◆ EXERCICES PROPOSÉS ◆
[A] Dans l'extrait de décision ci-dessous, à quelle date la clôture de l'instruction de l'affaire a-t-elle été ordonnée ?
[B] Dans l'extrait de décision ci-dessous, recopiez le passage allant de « Pour plus ample » jusqu'à « code du travail. » inclus, en substituant « obligé » à « débiteur ».

Pour plus ample exposé, il sera expressément renvoyé aux écritures des parties déposées aux dates susdites.
Le 4 avril 2023 a été ordonnée la clôture de l’instruction de l’affaire.
MOTIVATION :
Sur l’annulation du jugement :
Selon l’article L. 111-2 du code des procédures civiles d’exécution,
Le créancier muni d’un titre exécutoire constatant une créance liquide et exigible peut en poursuivre l’exécution forcée sur les biens de son débiteur dans les conditions propres à chaque mesure d’exécution.
Selon l’article L. 211-1 du code des procédures civiles d’exécution,
Tout créancier muni d’un titre exécutoire constatant une créance liquide et exigible peut, pour en obtenir le paiement, saisir entre les mains d’un tiers les créances de son débiteur portant sur une somme d’argent, sous réserve des dispositions particulières à la saisie des rémunérations prévues par le code du travail.
Il ressort de ces textes que l’exigibilité de la créance objet des poursuites constitue une des conditions de leur application.
L’article 16 du code de procédure civile fait interdiction au juge de retenir dans sa décision des moyens dont les parties n’auraient pas été mises à même de discuter contradictoirement.
Mais le juge n’est pas tenu d’inviter les parties à formuler leurs observations lorsqu’il vérifie de son propre mouvement l’absence ou la réunion des conditions d’application de la règle invoquée.
La société Hoist demande l’annulation du jugement, motif pris de la violation par le premier juge du principe du contradictoire.
Elle fait ainsi grief au premier juge :
– d’avoir retenu qu’elle n’avait pas justifié de la fixation de la créance de son auteur par jugement d’orientation préalable à l’adjudication du 3 avril 2017 ayant autorité de chose jugée, ni d’aucun titre exécutoire pour les postes de frais de procédure échus, frais de procédures, frais de gestion; ni des montants au titre de la prestation de recouvrement, et de signification de l’acquiescement total, et de lui avoir reproché de déduire des versements directs et des acomptes, sans tenir compte de leur date ni réduire en conséquence l’assiette des intérêts ;
– pour en conclure que contrairement à sa propre affirmation, il n’était pas établi que la créance mise en recouvrement était exigible.
Elle avance ainsi qu’en première instance, Monsieur [G] n’avait jamais invoqué de moyen relatif au caractère prétendument contestable du décompte mentionné sur l’acte de saisie, pour en déduire que le premier juge a soulevé d’office un tel moyen, sans l’avoir invitée à s’expliquer sur ce point, ni lors de l’audience du 28 juin 2022, ni par note en délibéré du 12 juillet 2022, ayant un autre objet.
Elle concède que si le juge de l’exécution était bien fondé à vérifier d’office le caractère exigible de sa créance, il aurait été tenu d’inviter les parties à faire valoir leurs observations sur les irrégularités supposées du décompte afférent à la saisie-attribution litigieuse.
Mais la motivation du premier juge, critiquée par l’appelante, s’est bornée à rechercher si la créance objet de la saisie était exigible, en application des textes susdits fondant les poursuites, de telle sorte que celui-ci n’a relevé d’office aucun moyen.

◆ DONNÉES FOURNIES ◆
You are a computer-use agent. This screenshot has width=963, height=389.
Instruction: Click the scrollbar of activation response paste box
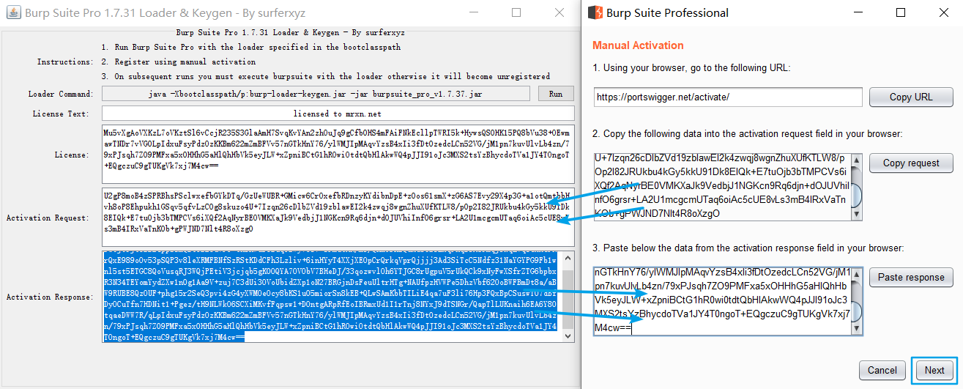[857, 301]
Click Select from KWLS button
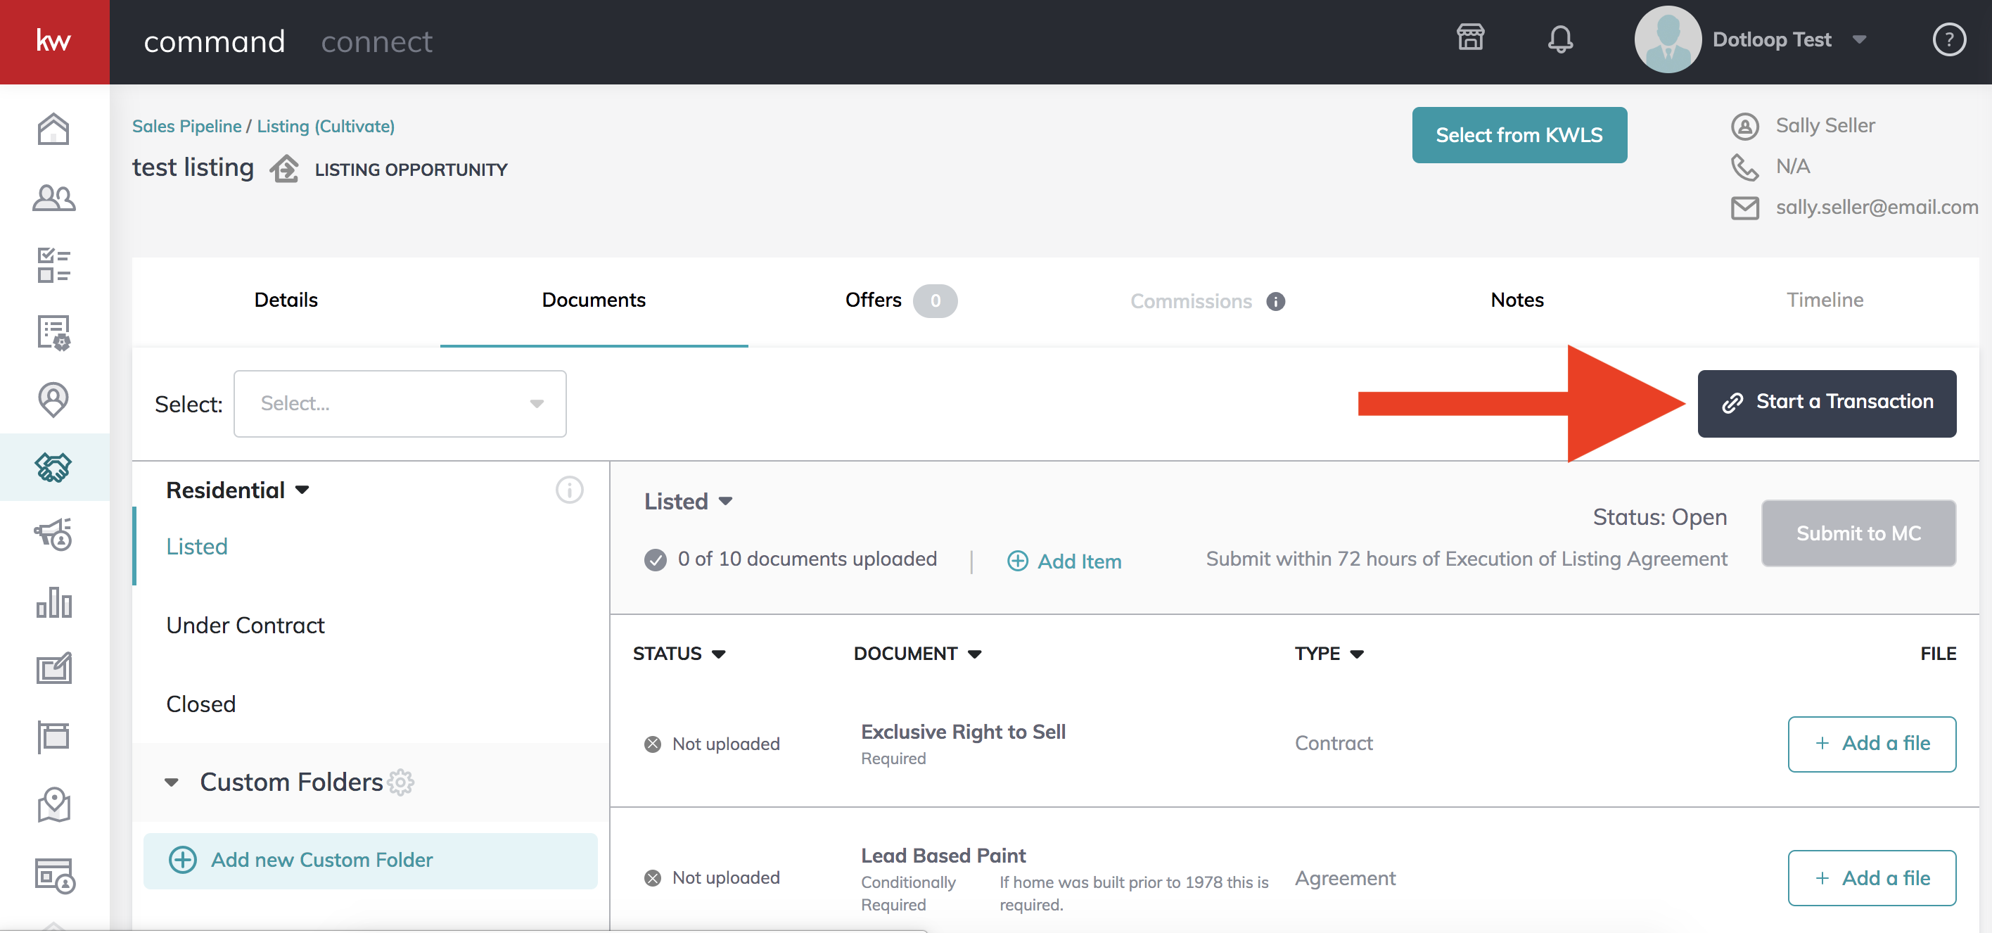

◆ LISTE DES RÉPONSES ◆
[A] Le 4 avril 2023.

[B]
Pour plus ample exposé, il sera expressément renvoyé aux écritures des parties déposées aux dates susdites.
Le 4 avril 2023 a été ordonnée la clôture de l’instruction de l’affaire.
MOTIVATION :
Sur l’annulation du jugement :
Selon l’article L. 111-2 du code des procédures civiles d’exécution,
Le créancier muni d’un titre exécutoire constatant une créance liquide et exigible peut en poursuivre l’exécution forcée sur les biens de son obligé dans les conditions propres à chaque mesure d’exécution.
Selon l’article L. 211-1 du code des procédures civiles d’exécution,
Tout créancier muni d’un titre exécutoire constatant une créance liquide et exigible peut, pour en obtenir le paiement, saisir entre les mains d’un tiers les créances de son obligé portant sur une somme d’argent, sous réserve des dispositions particulières à la saisie des rémunérations prévues par le code du travail.